A: Committing to wellness doesn’t have to be the pricey endeavour that leggings retailers and fancy salad shops want you to think it is. Cooking dinner at home instead of eating out, for example, was associated with healthier diets and lower spending on food overall, according to a recent study from the University of Washington School of Public Health.
If you’re used to springing for fast food or ordering a lot of takeout, it’ll take dedication to start planning meals and cooking for yourself.

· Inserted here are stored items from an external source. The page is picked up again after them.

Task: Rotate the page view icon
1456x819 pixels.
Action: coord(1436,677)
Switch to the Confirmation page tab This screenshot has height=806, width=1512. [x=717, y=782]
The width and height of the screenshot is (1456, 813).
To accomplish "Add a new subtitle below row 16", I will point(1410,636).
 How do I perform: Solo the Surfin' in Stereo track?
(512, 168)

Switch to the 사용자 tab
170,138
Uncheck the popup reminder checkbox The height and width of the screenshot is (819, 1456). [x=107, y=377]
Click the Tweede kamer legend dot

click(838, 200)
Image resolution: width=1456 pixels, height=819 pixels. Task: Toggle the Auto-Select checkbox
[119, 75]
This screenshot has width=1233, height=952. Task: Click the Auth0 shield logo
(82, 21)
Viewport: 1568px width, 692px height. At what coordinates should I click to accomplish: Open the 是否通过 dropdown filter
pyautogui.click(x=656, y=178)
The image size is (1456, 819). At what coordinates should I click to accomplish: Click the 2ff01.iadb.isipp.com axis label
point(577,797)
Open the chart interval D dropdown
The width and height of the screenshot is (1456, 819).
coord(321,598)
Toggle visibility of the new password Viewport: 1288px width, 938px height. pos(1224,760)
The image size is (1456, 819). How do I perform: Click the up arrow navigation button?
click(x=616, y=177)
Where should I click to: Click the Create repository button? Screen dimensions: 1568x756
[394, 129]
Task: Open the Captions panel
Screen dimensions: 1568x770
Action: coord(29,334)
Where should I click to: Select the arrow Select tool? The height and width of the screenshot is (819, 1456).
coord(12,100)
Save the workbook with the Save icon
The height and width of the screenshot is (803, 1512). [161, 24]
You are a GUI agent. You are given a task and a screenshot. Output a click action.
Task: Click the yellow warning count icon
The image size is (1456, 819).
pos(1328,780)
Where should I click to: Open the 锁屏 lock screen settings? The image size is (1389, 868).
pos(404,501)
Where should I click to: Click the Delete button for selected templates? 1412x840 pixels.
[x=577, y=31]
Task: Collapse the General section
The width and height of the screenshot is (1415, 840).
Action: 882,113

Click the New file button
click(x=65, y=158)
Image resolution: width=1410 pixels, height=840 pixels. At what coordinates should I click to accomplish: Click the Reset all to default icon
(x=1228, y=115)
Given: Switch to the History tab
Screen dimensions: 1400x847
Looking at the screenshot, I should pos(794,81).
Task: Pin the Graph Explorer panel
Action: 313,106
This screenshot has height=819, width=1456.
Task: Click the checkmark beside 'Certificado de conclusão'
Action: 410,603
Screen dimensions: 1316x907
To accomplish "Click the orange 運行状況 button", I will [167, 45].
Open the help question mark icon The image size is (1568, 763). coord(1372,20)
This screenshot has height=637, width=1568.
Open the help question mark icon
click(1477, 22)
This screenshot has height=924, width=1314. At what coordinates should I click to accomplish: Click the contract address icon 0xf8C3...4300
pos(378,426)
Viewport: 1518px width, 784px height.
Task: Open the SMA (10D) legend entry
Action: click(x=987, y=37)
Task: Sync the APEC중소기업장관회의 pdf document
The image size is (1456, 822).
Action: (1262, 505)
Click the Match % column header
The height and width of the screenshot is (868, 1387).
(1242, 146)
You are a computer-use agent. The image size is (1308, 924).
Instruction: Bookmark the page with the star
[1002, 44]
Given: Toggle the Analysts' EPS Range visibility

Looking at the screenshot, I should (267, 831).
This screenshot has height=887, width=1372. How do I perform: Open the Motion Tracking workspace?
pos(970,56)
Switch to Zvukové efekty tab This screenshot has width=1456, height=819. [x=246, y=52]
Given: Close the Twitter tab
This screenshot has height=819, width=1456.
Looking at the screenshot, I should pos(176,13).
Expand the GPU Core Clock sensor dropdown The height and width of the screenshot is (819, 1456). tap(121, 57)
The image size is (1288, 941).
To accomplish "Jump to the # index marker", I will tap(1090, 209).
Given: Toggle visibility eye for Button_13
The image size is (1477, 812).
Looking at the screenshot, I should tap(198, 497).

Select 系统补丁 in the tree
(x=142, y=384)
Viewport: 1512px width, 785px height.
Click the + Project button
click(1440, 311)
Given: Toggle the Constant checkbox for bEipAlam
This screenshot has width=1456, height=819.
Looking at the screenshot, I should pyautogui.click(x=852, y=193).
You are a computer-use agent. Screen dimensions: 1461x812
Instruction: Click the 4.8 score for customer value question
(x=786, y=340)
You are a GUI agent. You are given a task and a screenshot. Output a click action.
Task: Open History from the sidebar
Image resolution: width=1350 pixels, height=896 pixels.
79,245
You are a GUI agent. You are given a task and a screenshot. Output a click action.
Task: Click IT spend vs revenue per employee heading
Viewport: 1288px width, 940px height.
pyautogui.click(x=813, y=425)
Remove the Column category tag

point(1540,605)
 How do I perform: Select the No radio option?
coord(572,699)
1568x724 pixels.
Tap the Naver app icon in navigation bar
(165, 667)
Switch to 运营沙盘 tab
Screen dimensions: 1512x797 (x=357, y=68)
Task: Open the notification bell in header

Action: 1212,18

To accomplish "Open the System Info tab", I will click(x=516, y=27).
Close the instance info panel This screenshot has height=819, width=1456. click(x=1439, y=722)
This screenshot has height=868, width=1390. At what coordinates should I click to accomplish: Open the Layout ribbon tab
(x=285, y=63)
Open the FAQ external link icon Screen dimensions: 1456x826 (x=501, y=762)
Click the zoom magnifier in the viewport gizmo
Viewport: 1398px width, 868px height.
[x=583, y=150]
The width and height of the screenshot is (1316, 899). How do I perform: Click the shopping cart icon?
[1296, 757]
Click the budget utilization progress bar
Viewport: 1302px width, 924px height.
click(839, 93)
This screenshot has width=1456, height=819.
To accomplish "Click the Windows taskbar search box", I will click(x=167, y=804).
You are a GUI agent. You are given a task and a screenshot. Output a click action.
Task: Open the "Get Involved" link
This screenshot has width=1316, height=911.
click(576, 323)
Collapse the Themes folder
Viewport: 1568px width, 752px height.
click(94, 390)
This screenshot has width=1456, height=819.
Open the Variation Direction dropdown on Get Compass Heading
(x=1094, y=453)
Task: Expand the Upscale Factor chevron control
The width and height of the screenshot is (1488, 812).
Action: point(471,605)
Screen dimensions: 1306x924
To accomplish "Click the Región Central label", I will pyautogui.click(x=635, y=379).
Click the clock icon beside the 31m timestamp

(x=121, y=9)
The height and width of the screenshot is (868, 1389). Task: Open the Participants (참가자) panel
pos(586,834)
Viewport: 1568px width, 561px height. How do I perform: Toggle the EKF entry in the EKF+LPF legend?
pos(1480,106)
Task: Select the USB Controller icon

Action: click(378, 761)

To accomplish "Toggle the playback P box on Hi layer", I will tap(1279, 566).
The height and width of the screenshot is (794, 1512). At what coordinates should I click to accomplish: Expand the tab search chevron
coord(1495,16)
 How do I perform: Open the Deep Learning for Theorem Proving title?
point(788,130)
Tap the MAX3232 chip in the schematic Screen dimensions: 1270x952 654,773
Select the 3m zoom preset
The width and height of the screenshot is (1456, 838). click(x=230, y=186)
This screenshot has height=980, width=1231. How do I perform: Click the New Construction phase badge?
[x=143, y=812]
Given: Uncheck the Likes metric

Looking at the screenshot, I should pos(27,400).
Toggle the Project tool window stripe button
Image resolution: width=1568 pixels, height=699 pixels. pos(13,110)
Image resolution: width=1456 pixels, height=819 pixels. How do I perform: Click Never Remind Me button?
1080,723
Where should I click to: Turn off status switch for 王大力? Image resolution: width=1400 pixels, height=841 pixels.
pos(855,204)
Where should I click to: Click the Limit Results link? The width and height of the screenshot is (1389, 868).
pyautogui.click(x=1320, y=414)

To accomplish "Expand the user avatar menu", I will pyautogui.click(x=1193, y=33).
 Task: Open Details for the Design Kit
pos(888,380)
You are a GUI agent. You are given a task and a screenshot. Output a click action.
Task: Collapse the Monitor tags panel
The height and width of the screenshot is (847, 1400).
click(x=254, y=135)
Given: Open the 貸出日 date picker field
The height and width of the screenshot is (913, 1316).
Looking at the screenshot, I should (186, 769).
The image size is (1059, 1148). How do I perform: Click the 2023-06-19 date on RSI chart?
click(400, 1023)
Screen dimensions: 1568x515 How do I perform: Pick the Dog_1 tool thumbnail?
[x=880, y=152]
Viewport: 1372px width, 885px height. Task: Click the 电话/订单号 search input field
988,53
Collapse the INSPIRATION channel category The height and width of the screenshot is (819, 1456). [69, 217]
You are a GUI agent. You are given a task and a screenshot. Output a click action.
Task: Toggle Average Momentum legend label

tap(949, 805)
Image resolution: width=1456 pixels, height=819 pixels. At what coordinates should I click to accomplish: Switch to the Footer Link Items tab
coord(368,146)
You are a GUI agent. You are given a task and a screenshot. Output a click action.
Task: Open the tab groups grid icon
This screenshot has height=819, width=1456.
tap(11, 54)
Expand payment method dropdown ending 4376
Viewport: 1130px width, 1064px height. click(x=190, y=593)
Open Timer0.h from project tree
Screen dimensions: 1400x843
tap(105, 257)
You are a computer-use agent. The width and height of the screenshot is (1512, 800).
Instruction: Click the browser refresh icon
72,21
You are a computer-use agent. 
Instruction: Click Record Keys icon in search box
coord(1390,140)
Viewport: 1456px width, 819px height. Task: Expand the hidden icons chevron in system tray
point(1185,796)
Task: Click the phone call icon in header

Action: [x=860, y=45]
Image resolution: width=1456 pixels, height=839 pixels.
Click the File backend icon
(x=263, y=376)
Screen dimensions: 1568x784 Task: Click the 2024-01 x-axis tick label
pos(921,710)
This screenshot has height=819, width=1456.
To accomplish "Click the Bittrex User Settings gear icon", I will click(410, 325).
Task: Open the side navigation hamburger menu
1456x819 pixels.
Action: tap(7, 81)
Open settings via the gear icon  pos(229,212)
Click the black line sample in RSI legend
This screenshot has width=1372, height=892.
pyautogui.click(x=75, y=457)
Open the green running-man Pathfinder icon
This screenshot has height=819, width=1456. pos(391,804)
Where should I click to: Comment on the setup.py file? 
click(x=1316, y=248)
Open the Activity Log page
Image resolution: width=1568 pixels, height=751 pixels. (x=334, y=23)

Working out cheaply or for free will also require researching options and discovering what you enjoy. But you’ll feel stronger and more in control of your health — and budget — so give these strategies a try.
Know what ‘healthy’ means
First, understand what counts as “healthy.” Working within guidelines can help you realistically build exercise and a nutritious diet into your lifestyle. That will prevent you from overspending on boutique gyms and organic produce you don’t need and can’t afford.
The MyPlate Checklist Calculator from the U.S. Department of Agriculture offers personalized guidelines for the amount of fruit, vegetables, grains, protein and dairy to eat per day. Use the non-profit Environmental Working Group’s Shopper’s Guide to Pesticides in Produce to decide which fruits and vegetables to splurge on. The “Clean Fifteen” lists foods least likely to contain pesticides, which means you can select their cheaper, non-organic versions.
Adults should do aerobic exercise (like walking, swimming, biking or running) at moderate intensity for a total of 150 minutes per week or at vigorous intensity for 75 minutes per week, according to the U.S. Department of Health and Human Services. Two or more days of muscle-strengthening activities, such as push-ups, crunches or yoga, are also recommended.